M2 : Observability and observer design for hybrid systems
Elena De Santis
Univ. of L’Aquila
11/02/2008 – 15/02/2008
In many application domains, hybrid controller synthesis problems are addressed by assuming full hybrid state information, although in many realistic situations state measurements are not available. Hence, to make hybrid controller synthesis relevant, the design of hybrid state observers is of fundamental importance. Moreover in many cases, e.g. in communication systems or in fault detection, algorithms for state estimation are important by themselves. Observability has been extensively studied both in the continuous and in the discrete state domains. More recently, various researchers investigated observability of hybrid systems. The definitions of observability and the criteria for assessing this property varied depending on the class of systems under consideration and on the knowledge that is assumed at the output. We believe that observability for hybrid systems is an important research topic that offers opportunities to the control community.
The module "Observability and observer design for hybrid systems" addresses
the following questions:
1. Definition of the hybrid framework;
2. Observability and detectability notions in literature;
3. Observability and detectability conditions;
4. Hybrid state space reduction based on detectability and relation with bisimulation equivalence;
5. Observer design;
6. Output feedback control of hybrid systems.

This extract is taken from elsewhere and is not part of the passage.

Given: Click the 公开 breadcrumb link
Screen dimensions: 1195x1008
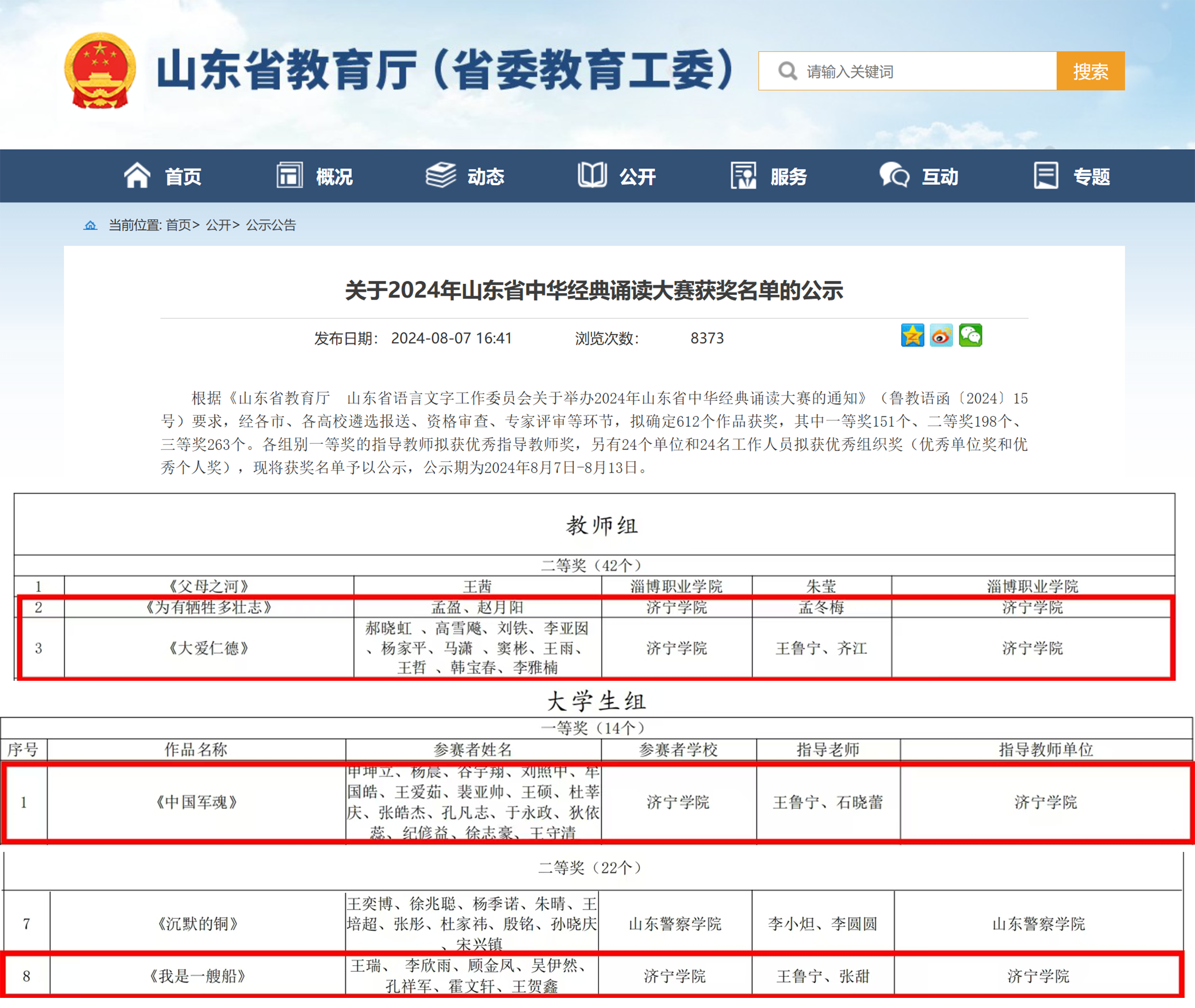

/ Elena De Santis was born in Lucoli (AQ) on June 20th, 1959. She obtained the degree (summa cum laude) of Electrical Engineering from the University of L'Aquila in 1983. From 1987 to 1998 she has been Assistant Professor at the University of L'Aquila, where she is currently Associate Professor of Optimal Control.Elena De Santis has published papers in the following research areas:Analysis Control and Optimization of constrained dynamic systems, Dynamic model management for Decision Support Systems, Analysis and Control of uncertain systems, Positive Systems, Dynamic games, Hybrid and switching systems.
She contributed to a number of Research Projects (PRIN 2001, HYBRIDGE, HYCON). In Center of Excellence DEWS (Architectures and DEsign methodologies for embedded controllers, Wireless interconnected and System-on-chip) she is group leader of the Research Line: Control of Hybrid Systems with Safety Specifications.She has the scientific responsibility of the project RELACS (REgulated Lane ACcess & Safety), funded by University of L'Aquila, and of the project: Constrained control of hybrid systems, funded by Ministero degli Esteri (Italy), executive scientific and technological cooperation program, between Maroc and Italy, 2004-2006.